Right now many of you are under intense pressure to signal for “a side”. Ephesians 6:12 “we battle not against flesh and blood” tells us that there are sides, but the enemy doesn’t have skin on them. So if you see someone with skin, they are not your enemy. They may consider YOU their enemy, but you don’t have to be theirs.
If you are a Christian, your master gave you a rule. “Love your neighbor, up to and including your enemy, rival or adversary.” Your job is to figure out how to do that.
If you do that well I can promise you
1. Some people will imagine that you have taken a side and it is opposite of theirs.
2. Other people, who know you better, who watch you up close, will be confused because sometimes you sound like you’re on one side, and sometimes you sound like you’re on the other.
3. You’ll get lots of things wrong along the way.
It’s vital to remember that Jesus Christ, the Son of God came to this world in the midst of a bloody, violent culture war that makes these present riots look calm. There were lots of factions: “Get the Romans Out” factions that were religious-hermit-preppers (Essenes), Zealots (al queda, antifa, assassins), Pharisees (symbolic warfare, freedom fries, eat or don’t eat at Chic-fil-a, Watch Disney/Boycott Disney…Make Israel Great Again…) and there were “The Roman Way is the right side of history” factions or at least “if you can’t beat them, join them.”
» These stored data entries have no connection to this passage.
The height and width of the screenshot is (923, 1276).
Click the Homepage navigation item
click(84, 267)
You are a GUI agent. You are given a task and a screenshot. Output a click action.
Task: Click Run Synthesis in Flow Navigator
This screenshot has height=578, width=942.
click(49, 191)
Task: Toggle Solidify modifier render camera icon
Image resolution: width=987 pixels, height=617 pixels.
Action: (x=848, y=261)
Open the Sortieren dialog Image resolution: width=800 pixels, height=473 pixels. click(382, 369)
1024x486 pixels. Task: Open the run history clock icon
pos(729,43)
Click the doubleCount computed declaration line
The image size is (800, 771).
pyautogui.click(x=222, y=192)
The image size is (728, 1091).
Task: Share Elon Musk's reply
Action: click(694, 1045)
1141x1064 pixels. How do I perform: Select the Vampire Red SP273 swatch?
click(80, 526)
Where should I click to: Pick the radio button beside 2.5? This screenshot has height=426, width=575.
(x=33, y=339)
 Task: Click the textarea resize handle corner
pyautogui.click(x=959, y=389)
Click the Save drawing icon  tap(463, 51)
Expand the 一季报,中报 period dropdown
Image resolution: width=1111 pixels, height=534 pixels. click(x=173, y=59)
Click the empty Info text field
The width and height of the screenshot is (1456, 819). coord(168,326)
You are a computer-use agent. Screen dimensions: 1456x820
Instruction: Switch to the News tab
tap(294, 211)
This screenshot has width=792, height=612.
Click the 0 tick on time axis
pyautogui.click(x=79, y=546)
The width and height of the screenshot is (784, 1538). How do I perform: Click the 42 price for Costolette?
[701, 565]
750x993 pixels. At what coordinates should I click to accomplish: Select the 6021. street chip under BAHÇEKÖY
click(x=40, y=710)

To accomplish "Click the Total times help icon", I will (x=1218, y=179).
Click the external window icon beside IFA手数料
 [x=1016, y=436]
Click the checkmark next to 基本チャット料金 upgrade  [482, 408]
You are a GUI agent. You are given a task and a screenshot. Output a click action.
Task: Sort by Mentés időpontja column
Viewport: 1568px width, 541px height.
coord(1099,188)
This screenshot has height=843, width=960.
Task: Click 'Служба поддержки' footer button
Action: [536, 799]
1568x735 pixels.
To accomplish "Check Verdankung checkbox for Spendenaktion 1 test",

Jesus both fascinated and offended both sides of that culture war to the degree that even if they couldn’t agree with one another they wanted Jesus dead. Sworn enemies far greater than Republicans and Democrats collaborated to have Jesus crucified. That is the one historical fact about Jesus that nearly everyone agrees upon, whether or not they believe his miracles, his status as “son of God”, his resurrection or anything about his life. On the cross he prayed that God forgive his mockers and executioners because “they don’t know what they do”.
Right now Christians need to be Christians. They might line up on different sides of the political debates. Most likely all are right about some things and wrong about others. But they need to be Christians and remember 1. our enemies do not have flesh and blood and 2. love your neighbor all the way up to and including your enemy, adversary or rival.